Start of RECORDS FOR THIS TASK

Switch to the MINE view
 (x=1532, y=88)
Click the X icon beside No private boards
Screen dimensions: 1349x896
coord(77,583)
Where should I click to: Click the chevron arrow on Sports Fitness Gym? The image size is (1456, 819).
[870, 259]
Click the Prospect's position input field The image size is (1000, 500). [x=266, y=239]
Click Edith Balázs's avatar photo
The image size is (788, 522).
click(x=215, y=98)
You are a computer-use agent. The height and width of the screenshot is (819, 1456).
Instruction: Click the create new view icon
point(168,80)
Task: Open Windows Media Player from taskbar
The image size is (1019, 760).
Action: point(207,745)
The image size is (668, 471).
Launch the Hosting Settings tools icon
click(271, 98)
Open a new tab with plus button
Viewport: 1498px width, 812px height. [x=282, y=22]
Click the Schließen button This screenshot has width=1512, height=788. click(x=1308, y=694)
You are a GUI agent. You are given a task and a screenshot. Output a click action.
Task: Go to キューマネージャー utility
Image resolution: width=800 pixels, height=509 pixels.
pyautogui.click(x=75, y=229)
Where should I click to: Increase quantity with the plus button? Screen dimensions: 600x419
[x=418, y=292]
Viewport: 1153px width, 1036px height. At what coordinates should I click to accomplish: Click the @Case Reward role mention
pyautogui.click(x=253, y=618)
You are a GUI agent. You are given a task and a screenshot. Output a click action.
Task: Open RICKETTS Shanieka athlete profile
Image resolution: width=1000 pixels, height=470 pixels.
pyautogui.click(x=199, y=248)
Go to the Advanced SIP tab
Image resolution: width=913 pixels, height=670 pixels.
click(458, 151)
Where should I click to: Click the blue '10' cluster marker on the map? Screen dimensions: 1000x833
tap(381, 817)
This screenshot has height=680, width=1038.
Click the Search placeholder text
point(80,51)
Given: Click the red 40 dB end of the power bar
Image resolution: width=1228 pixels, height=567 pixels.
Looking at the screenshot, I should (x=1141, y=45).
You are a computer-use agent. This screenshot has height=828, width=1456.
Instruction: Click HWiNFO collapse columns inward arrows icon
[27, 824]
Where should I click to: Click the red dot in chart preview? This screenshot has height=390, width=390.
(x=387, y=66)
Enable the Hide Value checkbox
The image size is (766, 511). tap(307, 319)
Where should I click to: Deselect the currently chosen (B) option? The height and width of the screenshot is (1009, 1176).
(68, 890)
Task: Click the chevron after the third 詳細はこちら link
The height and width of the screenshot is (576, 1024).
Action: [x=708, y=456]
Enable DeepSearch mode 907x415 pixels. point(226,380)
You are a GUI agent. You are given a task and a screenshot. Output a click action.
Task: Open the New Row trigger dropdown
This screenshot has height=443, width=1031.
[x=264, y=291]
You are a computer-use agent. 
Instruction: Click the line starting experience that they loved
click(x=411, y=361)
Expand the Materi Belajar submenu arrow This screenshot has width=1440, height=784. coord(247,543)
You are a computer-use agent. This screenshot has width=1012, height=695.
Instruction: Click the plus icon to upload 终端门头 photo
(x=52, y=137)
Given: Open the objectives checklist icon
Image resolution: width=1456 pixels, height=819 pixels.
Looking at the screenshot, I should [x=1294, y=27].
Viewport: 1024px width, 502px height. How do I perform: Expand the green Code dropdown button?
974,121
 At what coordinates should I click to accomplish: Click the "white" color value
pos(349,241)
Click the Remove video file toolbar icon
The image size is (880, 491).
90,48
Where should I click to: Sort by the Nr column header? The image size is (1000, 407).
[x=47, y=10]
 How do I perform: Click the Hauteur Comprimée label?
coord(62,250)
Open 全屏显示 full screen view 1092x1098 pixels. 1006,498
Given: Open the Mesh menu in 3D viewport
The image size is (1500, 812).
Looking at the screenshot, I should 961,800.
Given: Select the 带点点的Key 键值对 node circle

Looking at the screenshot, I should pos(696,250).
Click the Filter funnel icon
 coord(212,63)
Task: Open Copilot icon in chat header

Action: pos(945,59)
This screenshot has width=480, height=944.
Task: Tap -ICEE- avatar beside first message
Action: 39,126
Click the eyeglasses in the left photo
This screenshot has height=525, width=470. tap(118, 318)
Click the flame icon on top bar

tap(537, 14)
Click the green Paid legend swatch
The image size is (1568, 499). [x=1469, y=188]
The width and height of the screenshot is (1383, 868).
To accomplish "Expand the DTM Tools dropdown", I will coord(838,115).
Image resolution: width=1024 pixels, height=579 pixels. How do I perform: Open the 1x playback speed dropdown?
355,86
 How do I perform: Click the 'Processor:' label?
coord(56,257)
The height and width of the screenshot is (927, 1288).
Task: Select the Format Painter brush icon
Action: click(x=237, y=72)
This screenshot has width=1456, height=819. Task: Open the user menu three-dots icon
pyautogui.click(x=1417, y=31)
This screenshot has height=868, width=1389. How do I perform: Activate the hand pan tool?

End of RECORDS FOR THIS TASK

REQUEST:
Output all of the rows above verbatim, with no changes.

RESPONSE TO THIS TASK:
Switch to the MINE view
 (x=1532, y=88)
Click the X icon beside No private boards
Screen dimensions: 1349x896
coord(77,583)
Where should I click to: Click the chevron arrow on Sports Fitness Gym? The image size is (1456, 819).
[870, 259]
Click the Prospect's position input field The image size is (1000, 500). [x=266, y=239]
Click Edith Balázs's avatar photo
The image size is (788, 522).
click(x=215, y=98)
You are a computer-use agent. The height and width of the screenshot is (819, 1456).
Instruction: Click the create new view icon
point(168,80)
Task: Open Windows Media Player from taskbar
The image size is (1019, 760).
Action: point(207,745)
The image size is (668, 471).
Launch the Hosting Settings tools icon
click(271, 98)
Open a new tab with plus button
Viewport: 1498px width, 812px height. [x=282, y=22]
Click the Schließen button This screenshot has width=1512, height=788. click(x=1308, y=694)
You are a GUI agent. You are given a task and a screenshot. Output a click action.
Task: Go to キューマネージャー utility
Image resolution: width=800 pixels, height=509 pixels.
pyautogui.click(x=75, y=229)
Where should I click to: Increase quantity with the plus button? Screen dimensions: 600x419
[x=418, y=292]
Viewport: 1153px width, 1036px height. At what coordinates should I click to accomplish: Click the @Case Reward role mention
pyautogui.click(x=253, y=618)
You are a GUI agent. You are given a task and a screenshot. Output a click action.
Task: Open RICKETTS Shanieka athlete profile
Image resolution: width=1000 pixels, height=470 pixels.
pyautogui.click(x=199, y=248)
Go to the Advanced SIP tab
Image resolution: width=913 pixels, height=670 pixels.
click(458, 151)
Where should I click to: Click the blue '10' cluster marker on the map? Screen dimensions: 1000x833
tap(381, 817)
This screenshot has height=680, width=1038.
Click the Search placeholder text
point(80,51)
Given: Click the red 40 dB end of the power bar
Image resolution: width=1228 pixels, height=567 pixels.
Looking at the screenshot, I should (x=1141, y=45).
You are a computer-use agent. This screenshot has height=828, width=1456.
Instruction: Click HWiNFO collapse columns inward arrows icon
[27, 824]
Where should I click to: Click the red dot in chart preview? This screenshot has height=390, width=390.
(x=387, y=66)
Enable the Hide Value checkbox
The image size is (766, 511). tap(307, 319)
Where should I click to: Deselect the currently chosen (B) option? The height and width of the screenshot is (1009, 1176).
(68, 890)
Task: Click the chevron after the third 詳細はこちら link
The height and width of the screenshot is (576, 1024).
Action: [x=708, y=456]
Enable DeepSearch mode 907x415 pixels. point(226,380)
You are a GUI agent. You are given a task and a screenshot. Output a click action.
Task: Open the New Row trigger dropdown
This screenshot has height=443, width=1031.
[x=264, y=291]
You are a computer-use agent. 
Instruction: Click the line starting experience that they loved
click(x=411, y=361)
Expand the Materi Belajar submenu arrow This screenshot has width=1440, height=784. coord(247,543)
You are a computer-use agent. This screenshot has width=1012, height=695.
Instruction: Click the plus icon to upload 终端门头 photo
(x=52, y=137)
Given: Open the objectives checklist icon
Image resolution: width=1456 pixels, height=819 pixels.
Looking at the screenshot, I should [x=1294, y=27].
Viewport: 1024px width, 502px height. How do I perform: Expand the green Code dropdown button?
974,121
 At what coordinates should I click to accomplish: Click the "white" color value
pos(349,241)
Click the Remove video file toolbar icon
The image size is (880, 491).
90,48
Where should I click to: Sort by the Nr column header? The image size is (1000, 407).
[x=47, y=10]
 How do I perform: Click the Hauteur Comprimée label?
coord(62,250)
Open 全屏显示 full screen view 1092x1098 pixels. 1006,498
Given: Open the Mesh menu in 3D viewport
The image size is (1500, 812).
Looking at the screenshot, I should 961,800.
Given: Select the 带点点的Key 键值对 node circle

Looking at the screenshot, I should pos(696,250).
Click the Filter funnel icon
 coord(212,63)
Task: Open Copilot icon in chat header

Action: pos(945,59)
This screenshot has width=480, height=944.
Task: Tap -ICEE- avatar beside first message
Action: 39,126
Click the eyeglasses in the left photo
This screenshot has height=525, width=470. tap(118, 318)
Click the flame icon on top bar

tap(537, 14)
Click the green Paid legend swatch
The image size is (1568, 499). [x=1469, y=188]
The width and height of the screenshot is (1383, 868).
To accomplish "Expand the DTM Tools dropdown", I will coord(838,115).
Image resolution: width=1024 pixels, height=579 pixels. How do I perform: Open the 1x playback speed dropdown?
355,86
 How do I perform: Click the 'Processor:' label?
coord(56,257)
The height and width of the screenshot is (927, 1288).
Task: Select the Format Painter brush icon
Action: click(x=237, y=72)
This screenshot has width=1456, height=819. Task: Open the user menu three-dots icon
pyautogui.click(x=1417, y=31)
This screenshot has height=868, width=1389. How do I perform: Activate the hand pan tool?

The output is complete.